One night, Zee Ra Fah was summoned to a private meeting with Cii Pan Zee and the other executives.
No one knew what was discussed inside that room.
No recordings existed.
No witnesses survived.
But the next morning, workers discovered a body floating in an industrial canal outside the city.
It took hours for authorities to identify him.
His combat gear was gone.
His powers had somehow been drained.
His bones were shattered beyond recognition.
The message required no explanation.
Change was betrayal.
Decency was weakness.
And strength without cruelty had no place inside CCC.
After Zee Ra Fah's death—
Dissent disappeared.
Not reduced.
Not suppressed.
Gone.
Fear finished what violence had begun.
Among ordinary Malaysians, CCC was never discussed openly.
Shopkeepers lowered their eyes when CCC patrols passed.
Parents called children indoors early if armored convoys appeared nearby.
Street vendors packed their stalls immediately when unfamiliar insignias emerged at the far end of the road.
Everyone learned the rules quickly.
Don't film.
Don't ask.
Don't interfere.
There were always stories.
A shop owner refusing protection payments before losing his business overnight after mysterious inspections shut it down.

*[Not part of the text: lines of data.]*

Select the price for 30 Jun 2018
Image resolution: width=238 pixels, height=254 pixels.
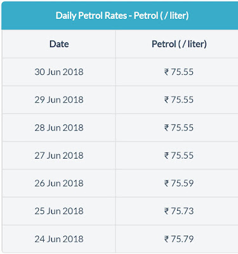179,72
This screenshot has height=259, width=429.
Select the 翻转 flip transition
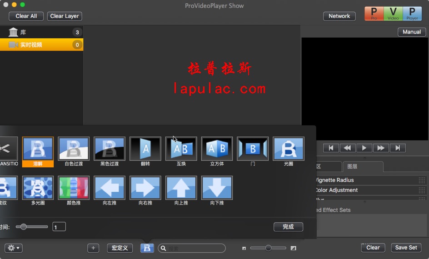coord(145,149)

A university student posting criticism online before disappearing for a week.
When he returned—
He never spoke about what happened.
His friends said he stopped using social media entirely.
A family relocating without warning.
Neighbors later discovered their home unlocked, meals still half-cooked in the kitchen, their lives abandoned mid-sentence.
No one openly accused Chinese Communist Company.
But everyone knew.
And knowing without proof was the most suffocating kind of fear.
Because fear without evidence could never be challenged.
Only endured.
Yet beneath that fear—
Something else survived.
Hope.
Not loud hope.
Not the kind shouted through protests or painted across banners.
Quiet hope.
The kind whispered between family members late at night over dinner tables.
The kind that surfaced when certain names entered conversation.
Ultimatum.
Sky Fist.
Murim Union.
Legends powerful enough to crush enemies once thought untouchable.
People who had already defeated monsters, tyrants, and horrors the world once believed unbeatable.
Malaysians did not expect rescue.
They were too practical for fantasies like that.
What they hoped for was something simpler.
Balance.
They hoped that one day Chinese Communist Company would simply—
Stop.
That patrols would disappear.
That whispers would fade.
That fear would loosen its grip just enough for ordinary life to breathe again.
No one knew how.
No one knew when.
But in a world where demon kings had fallen and ancient fortresses had crumbled—
Even the most entrenched tyrants no longer seemed eternal.
And so Malaysia waited.
Carefully.
Silently.
Hoping that the most feared guild in its history would someday become nothing more than a warning told to future generations.
A story parents would share with their children about darker times.
A reminder—
Of what happens when power is left unchecked.
And somewhere beneath the sleeping lights of Kuala Lumpur—
Hidden far from public sight—
Jury had already begun sharpening the knife.